---------- SOURCE EXTRACT

[Question] Load an rl_games trained model for real robot deployment and control frequency setup #938

dhruvkm2402 · 2024-09-04T19:28:20Z

dhruvkm2402
Sep 4, 2024

Hello,
I have a trained rl_games model and I want to load it to use it with ROS. The model does not function correctly at all which I can understand could be because of several reasons. However I wanted to confirm if the process loading the rl_games model trained in Isaac Lab could be different.
Here is the code:

class LoadModel(nn.Module):
    def __init__(self):
        super(LoadModel, self).__init__()
   
        self.fc1 = nn.Linear(22, 256)
        self.fc2 = nn.Linear(256, 128)
        self.fc3 = nn.Linear(128, 64)
        self.fc4 = nn.Linear(64, 7)

    def forward(self, x):
        x = torch.nn.ELU()(self.fc1(x))
        x = torch.nn.ELU()(self.fc2(x))
        x = torch.nn.ELU()(self.fc3(x))
        x = self.fc4(x)
        return x

And then we load it as

        self.model_path = args.model_path
        #torch.save(self.model.state_dict(), self.model_path)
        # print(self.model_path)
        self.model.load_state_dict(torch.load(self.model_path), strict=False)

We had to use strict=False because of missing keys error.

I have to send the control commands at 10 Hz and receive observations accordingly. I have kept dt=1/120 and decimation as 12, is that setup correct?
I'd like to get quick help on it if possible since I'm aiming it to be a part of my research.
Thank You

Answered by akruzliak

Sep 6, 2024

Line 101: https://github.com/isaac-sim/IsaacLab/blob/788a061d57ead17ff669eccce3d776fbccc59790/source/standalone/workflows/rsl_rl/play.py#L101 Jit scripted model exporting.

View full answer

Mayankm96 · 2024-09-05T07:57:36Z

Mayankm96
Sep 5, 2024
Maintainer

I don't think this is a IsaacLab specific issue.

RL-Games provides the checkpoint of the model, and you need to load this checkpoint into your deployment code ideally while considering real-time control interfaces for your robot. The way you're doing above seems okay. But it is better to check with RL-Games developers if the above is correct.

--------------------

* [EXERCISES TO COMPLETE]
A. List the names of the linear layers defined in the LoadModel class in the rl_games deployment thread.
B. Write out the part of the rl_games deployment thread between "dhruvkm2402 · 2024-09-04T19:28:20Z" and "self.fc1 = nn.Linear(22, 256)", inclusive.
C. Continue the rl_games deployment thread from the point where it stops.

---------- COLLECTED DATA

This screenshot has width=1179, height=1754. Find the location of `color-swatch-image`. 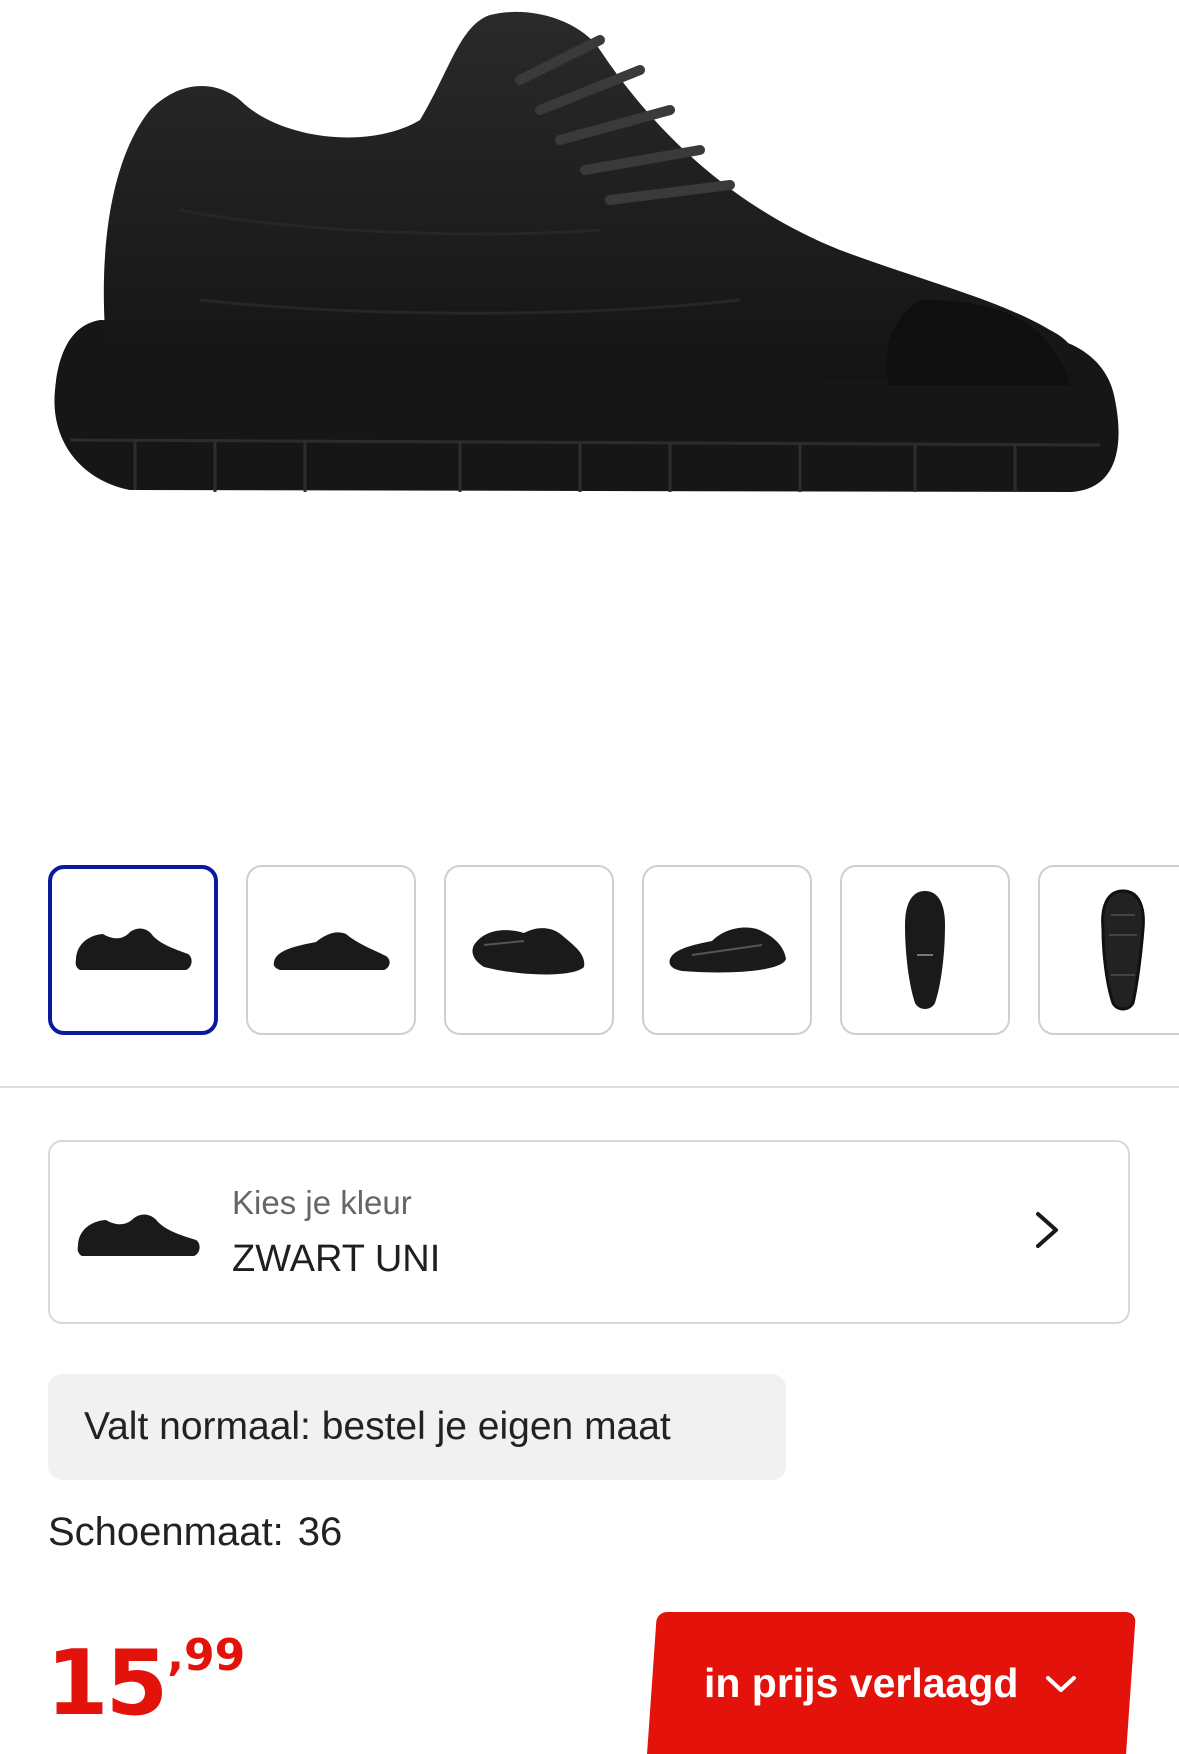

--------------------

* [RESULTS OF THE EXERCISE]
A. fc1, fc2, fc3, fc4

B.
dhruvkm2402 · 2024-09-04T19:28:20Z

dhruvkm2402
Sep 4, 2024

Hello,
I have a trained rl_games model and I want to load it to use it with ROS. The model does not function correctly at all which I can understand could be because of several reasons. However I wanted to confirm if the process loading the rl_games model trained in Isaac Lab could be different.
Here is the code:

class LoadModel(nn.Module):
    def __init__(self):
        super(LoadModel, self).__init__()
   
        self.fc1 = nn.Linear(22, 256)

C.
Usually, in my experience, most robots have a C++ control layer that is updated at the highest possible actuator frequency (for instance, 400Hz on ANYmal). We add the network inference in this control loop to make sure the policy is called at the exact frequency. Otherwise, real-time control can become difficult. Most groups make an ONNX model and load that policy for inferencing.

I haven't personally done real-time control through Python, so I can't comment on whether the "decimation" loop that you're doing will work effectively.

1 reply

dhruvkm2402 Sep 6, 2024
Author

Thank you @Mayankm96 for your response

akruzliak · 2024-09-05T09:53:37Z

akruzliak
Sep 5, 2024

Hi @dhruvkm2402, you might benefit from exporting and loading a scripted model instead of the state dict. In that way, its less hassle. I am not sure if there is this option implemented already in rl_games, but there is an option implemented in rsl_rl workflow.

For the second part, yes its possible to run the inference on python.
Those facts are important:

You run your physical actuator at the same rate that the physics is simulated in IsaacSim. So your realtime dt must be the same (measure it!) as is the physics_dt you trained on.
Your real-life policy inference should come at the same frequency you updated the environment in the simulation (called environment_step or environment_dt or smth like that, its computed as physics_dt * decimation. If you train on one environment frequency and deploy on another envirronment frequency, I assume your policy could be confused, because the physical observations all of a sudden change slower or faster. So effectively you would put the policy out of the "training domain".

2 replies

dhruvkm2402 Sep 6, 2024
Author

Hi @dhajnes , Thank you for your answer. Basically, I'm just sending high level commands to the robots. Do I still need to get information on the actuator frequency and use that for training?

dhruvkm2402 Sep 6, 2024
Author

And could you also point me to a reference example for the rsl_rl workflow you mentioned?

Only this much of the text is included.